Здесь было на что посмотреть не особенно взыскательному коллекционеру. Я принес в жертву всякий хлам, раскопанный давным-давно, но так и не сбытый по причине убогого состояния. Серебряный лом стоит гроши, и я предпочел оставить его себе, не ожидая извлечь уже никакой выгоды. Просто ради воспоминаний о счастливых днях, проведенных в поиске, о радости удачливого копателя, когда нет предела восторгу от пустяковой находки.

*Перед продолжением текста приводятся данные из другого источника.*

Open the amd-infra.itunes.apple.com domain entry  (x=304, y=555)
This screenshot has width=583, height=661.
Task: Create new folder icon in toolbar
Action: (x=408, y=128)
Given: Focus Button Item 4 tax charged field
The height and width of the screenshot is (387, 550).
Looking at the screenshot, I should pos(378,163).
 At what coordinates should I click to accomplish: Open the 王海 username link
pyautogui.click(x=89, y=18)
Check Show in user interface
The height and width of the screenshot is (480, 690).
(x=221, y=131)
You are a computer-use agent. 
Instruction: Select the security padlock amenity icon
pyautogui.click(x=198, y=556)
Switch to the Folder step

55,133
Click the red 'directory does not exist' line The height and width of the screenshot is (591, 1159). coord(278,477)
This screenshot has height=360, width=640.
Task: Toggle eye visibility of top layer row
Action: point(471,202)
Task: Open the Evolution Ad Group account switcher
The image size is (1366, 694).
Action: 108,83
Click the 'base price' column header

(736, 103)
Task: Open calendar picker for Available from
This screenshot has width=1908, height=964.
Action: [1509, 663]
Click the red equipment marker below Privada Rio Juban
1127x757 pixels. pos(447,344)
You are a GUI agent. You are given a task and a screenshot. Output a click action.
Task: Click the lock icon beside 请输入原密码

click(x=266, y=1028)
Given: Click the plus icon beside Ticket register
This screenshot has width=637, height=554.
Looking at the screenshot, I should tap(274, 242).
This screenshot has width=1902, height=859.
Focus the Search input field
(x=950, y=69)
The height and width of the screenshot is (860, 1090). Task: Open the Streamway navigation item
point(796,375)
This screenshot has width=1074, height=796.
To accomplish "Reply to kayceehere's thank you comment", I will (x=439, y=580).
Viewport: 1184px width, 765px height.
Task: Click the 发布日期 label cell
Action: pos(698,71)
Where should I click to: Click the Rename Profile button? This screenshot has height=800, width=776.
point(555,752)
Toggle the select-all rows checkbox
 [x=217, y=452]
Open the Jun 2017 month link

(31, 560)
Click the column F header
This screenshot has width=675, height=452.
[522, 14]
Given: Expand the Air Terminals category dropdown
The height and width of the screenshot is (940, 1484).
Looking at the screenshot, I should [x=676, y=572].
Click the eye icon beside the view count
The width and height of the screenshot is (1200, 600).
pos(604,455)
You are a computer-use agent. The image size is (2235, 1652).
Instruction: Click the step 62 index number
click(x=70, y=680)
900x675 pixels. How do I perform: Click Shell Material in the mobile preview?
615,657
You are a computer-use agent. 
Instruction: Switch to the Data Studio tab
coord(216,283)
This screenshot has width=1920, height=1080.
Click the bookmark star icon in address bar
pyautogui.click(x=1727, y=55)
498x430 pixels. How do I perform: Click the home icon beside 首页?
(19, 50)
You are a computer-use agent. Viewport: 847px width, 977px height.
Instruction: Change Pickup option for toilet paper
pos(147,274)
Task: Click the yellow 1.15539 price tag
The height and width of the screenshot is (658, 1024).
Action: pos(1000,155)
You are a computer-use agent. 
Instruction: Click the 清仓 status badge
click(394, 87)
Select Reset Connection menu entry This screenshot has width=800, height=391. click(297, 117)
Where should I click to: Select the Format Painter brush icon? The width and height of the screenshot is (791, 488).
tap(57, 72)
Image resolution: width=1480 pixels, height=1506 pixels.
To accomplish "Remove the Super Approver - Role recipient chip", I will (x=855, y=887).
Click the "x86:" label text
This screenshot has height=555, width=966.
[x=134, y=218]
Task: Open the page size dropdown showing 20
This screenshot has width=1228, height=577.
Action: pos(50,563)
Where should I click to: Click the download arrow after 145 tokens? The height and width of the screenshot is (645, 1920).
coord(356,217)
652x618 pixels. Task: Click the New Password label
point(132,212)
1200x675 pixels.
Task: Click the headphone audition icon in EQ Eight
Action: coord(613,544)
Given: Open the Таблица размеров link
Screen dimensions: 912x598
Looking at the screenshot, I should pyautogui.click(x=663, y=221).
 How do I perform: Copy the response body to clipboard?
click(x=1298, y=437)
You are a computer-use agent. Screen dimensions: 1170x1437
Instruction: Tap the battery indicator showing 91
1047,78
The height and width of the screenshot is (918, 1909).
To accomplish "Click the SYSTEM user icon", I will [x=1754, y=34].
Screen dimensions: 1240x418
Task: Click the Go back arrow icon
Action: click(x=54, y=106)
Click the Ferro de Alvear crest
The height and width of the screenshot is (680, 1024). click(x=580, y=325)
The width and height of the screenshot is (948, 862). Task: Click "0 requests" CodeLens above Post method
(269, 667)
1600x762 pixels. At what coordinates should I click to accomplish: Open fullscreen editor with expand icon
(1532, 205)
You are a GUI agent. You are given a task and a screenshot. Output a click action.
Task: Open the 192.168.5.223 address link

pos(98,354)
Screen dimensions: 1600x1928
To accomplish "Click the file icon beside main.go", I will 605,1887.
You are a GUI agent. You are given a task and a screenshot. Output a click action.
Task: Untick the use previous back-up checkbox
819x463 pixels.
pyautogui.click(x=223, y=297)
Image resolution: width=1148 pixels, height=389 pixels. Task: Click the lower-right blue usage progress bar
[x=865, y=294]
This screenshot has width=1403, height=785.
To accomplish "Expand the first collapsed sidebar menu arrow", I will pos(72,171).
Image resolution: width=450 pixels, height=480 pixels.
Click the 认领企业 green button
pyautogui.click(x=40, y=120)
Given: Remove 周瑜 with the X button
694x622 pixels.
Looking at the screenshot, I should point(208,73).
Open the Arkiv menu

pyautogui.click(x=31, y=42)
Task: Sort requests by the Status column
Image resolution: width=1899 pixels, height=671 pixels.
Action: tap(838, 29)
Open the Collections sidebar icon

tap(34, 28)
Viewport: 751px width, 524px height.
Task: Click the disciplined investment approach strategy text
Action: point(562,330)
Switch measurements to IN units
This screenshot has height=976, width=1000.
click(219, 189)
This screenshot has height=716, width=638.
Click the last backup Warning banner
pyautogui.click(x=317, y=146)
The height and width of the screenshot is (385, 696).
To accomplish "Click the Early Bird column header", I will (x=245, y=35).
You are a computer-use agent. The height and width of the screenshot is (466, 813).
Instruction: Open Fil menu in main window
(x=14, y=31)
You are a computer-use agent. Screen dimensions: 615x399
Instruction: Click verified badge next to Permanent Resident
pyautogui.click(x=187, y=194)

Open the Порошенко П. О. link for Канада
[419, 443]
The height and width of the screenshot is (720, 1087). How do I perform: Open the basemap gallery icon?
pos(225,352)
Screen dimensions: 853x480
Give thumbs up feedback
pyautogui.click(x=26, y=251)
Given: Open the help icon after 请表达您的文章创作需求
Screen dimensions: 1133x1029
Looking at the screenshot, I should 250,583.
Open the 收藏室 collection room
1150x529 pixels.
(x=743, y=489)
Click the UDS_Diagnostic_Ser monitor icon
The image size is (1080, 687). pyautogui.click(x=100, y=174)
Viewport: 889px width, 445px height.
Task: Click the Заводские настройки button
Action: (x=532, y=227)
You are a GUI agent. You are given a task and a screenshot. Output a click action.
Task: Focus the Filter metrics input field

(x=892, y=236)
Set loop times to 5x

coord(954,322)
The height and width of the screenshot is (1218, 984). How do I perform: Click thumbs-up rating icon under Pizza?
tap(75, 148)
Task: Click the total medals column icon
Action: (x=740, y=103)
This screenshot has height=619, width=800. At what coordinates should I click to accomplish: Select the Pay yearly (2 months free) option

А теперь я хотел переплавить все это в смертоносные слитки.
– Не густо. – Вадик с презрением разглядывал материальные доказательства моего кладоискательского успеха, для него они были всего лишь бесформенными кусочками почерневшего серебра. Сырье для тигля.
– Сколько есть, – сухо ответил я.
– Придется пару ложек добавить.
Вадик скрипнул ящиком дубового буфета, выложил на стол темные чайные ложечки.
– Остались от деда, – легкомысленно сообщил он. – Будем их рубить и добавлять по мере надобности, ложек много. Как ты думаешь, сгодятся ложки?
– Кутх сказал, что сгодится любое серебро.
– Тогда держи. – Вадик присел на корточки, раскрыл нижние дверцы буфета и стал подавать инструмент. У него там хранилось оборудования на целую мастерскую. – Надо было Давида растрясти, у него этого серебра вагон.
– Спрашивали вчера, сказал, что накануне запродал большую партию.
– Это он тебе так говорит, – Вадик хихикнул. – А мне сказал, что ты принесешь.
Первым делом мы постелили на стол толстый асбестовый лист. Гольдберг водрузил на него тяжелый керамический стакан с широкой закраиной – тигель. Выложил специальные щипцы.
– Сделаем первую плавку с твоим материалом, а потом по мере надобности ложек настрижем, – решил он, включая муфельную печь. – Засыпай.
Я побросал свои находки в стакан. Вадик поставил тигель в печь, закрыл массивную дверцу.
– Серебро плавится при девятистах шестидесяти градусах, у нас тут максимум тысяча сто, – сказал он, выставляя температуру. – Пускай раскочегарится, а мы пока чаю попьем. Или тебе кофе?